What is a vital aspect of the social life of many Congolese? That’s right, a nice glass of beer! The Bralima brewery has a plant in Bukavu, the capital of South Kivu province. The ingredients of their Primus beer are listed on the label: water, malt, hops, sugar and… rice. Up until about ten years ago most of that rice came from Asia and was imported by Pakistani traders. In 2006, after the Great African War, Bralima decided to start buying as much rice as possible from farmers in the region. To do this, the same Pakistani traders were brought in. After all, they have the warehouses and also the capital, which they lend to middlemen to enable them to purchase the rice from the farmers. The brewery’s ultimate goal is to buy all its rice locally.
But not all rice is used to brew beer. Rice is also a daily staple of many Congolese. The market is huge, especially in Bukavu. Consumers prefer fresh local rice, provided it tastes good and is reasonably priced. At the moment, however, they mainly buy imported rice from countries like Pakistan and neighbouring Tanzania. “Pakistani rice is often years old before it even gets here,” says Ketal, manager of wholesaler DATCO in Bukavu. “So in the last couple of years we’ve been buying more Tanzanian rice, but we’d really prefer to use our own local rice.”

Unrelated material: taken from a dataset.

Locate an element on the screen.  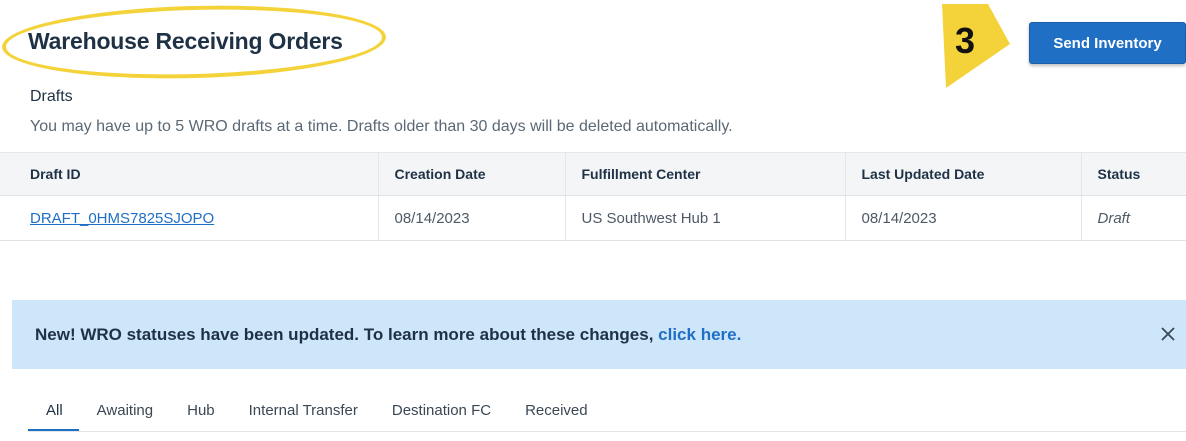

That opens up a window of opportunity for small farmers in the area. For the past few years Rikolto (previously known as VECO) has been supporting small cooperatives of rice farmers in the Ruzizi Plain, a vast area on the border with Rwanda and Burundi, ideal for growing rice. They can market Ruzizi rice, provided that it is of the same quality as imported rice. It should be nicely packed, contain a minimum amount of broken rice grains and no stones or sand.

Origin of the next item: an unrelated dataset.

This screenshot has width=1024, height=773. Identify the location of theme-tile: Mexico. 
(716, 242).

But there is a lot to do before they reach that stage. And not just in terms of farming techniques and quality improvement: above all, the farmers’ cooperatives have to become rice businesses. The Ruzizi area saw a massive influx of refugees from Rwanda and even Congo itself in the past few decades. Many relief agencies and other NGOs worked there over a long period, with the result that the local population became accustomed to foreign aid. Various farmers’ organisations were set up to enable people to receive this outside assistance. Although some of these organisations provide useful services to their members (e.g. training), they are not able to function autonomously if the foreign aid ceases.
Rikolto selected eight rice farmer cooperatives with the potential to supply the local market with tasty rice – and make a good living out of it. Currently, 1 ha of rice brings in about 2,250 euros a year, but the cost price is also high, fluctuating at around 2,000 euros. Moreover, many farmers work only a quarter of a hectare.

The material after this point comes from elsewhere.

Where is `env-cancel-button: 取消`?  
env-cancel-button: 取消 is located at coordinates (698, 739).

We store rice in our homes, which isn’t ideal, as rats can gnaw their way through the sacks. What’s more, it causes envy amongst our neighbours: everyone knows when the rice has been sold and we’ve got money in our pockets
United we stand – that’s our motto to conquer the rice market
Etienne Mayenga Mvula
Manager | COOPABA
Some families cultivate rice, others don’t. You can see the difference in the children: those from rice-growing families are better fed, because there’s more money to buy food. More and more members of our cooperative are also building their own stone houses to replace their mud huts.
Ruzizi rice will be able to compete with imported rice and conquer the urban markets in South Kivu.
I learned a new way of growing rice. At first my neighbours laughed at me, because the technique involves planting out one seedling (instead of a bunch). But my yield is now so much bigger than what my neighbours can produce on their fields. Now they’re envious.
Rikolto supports eight rice cooperatives.
In total, they have 639 members (398 men and 241 women).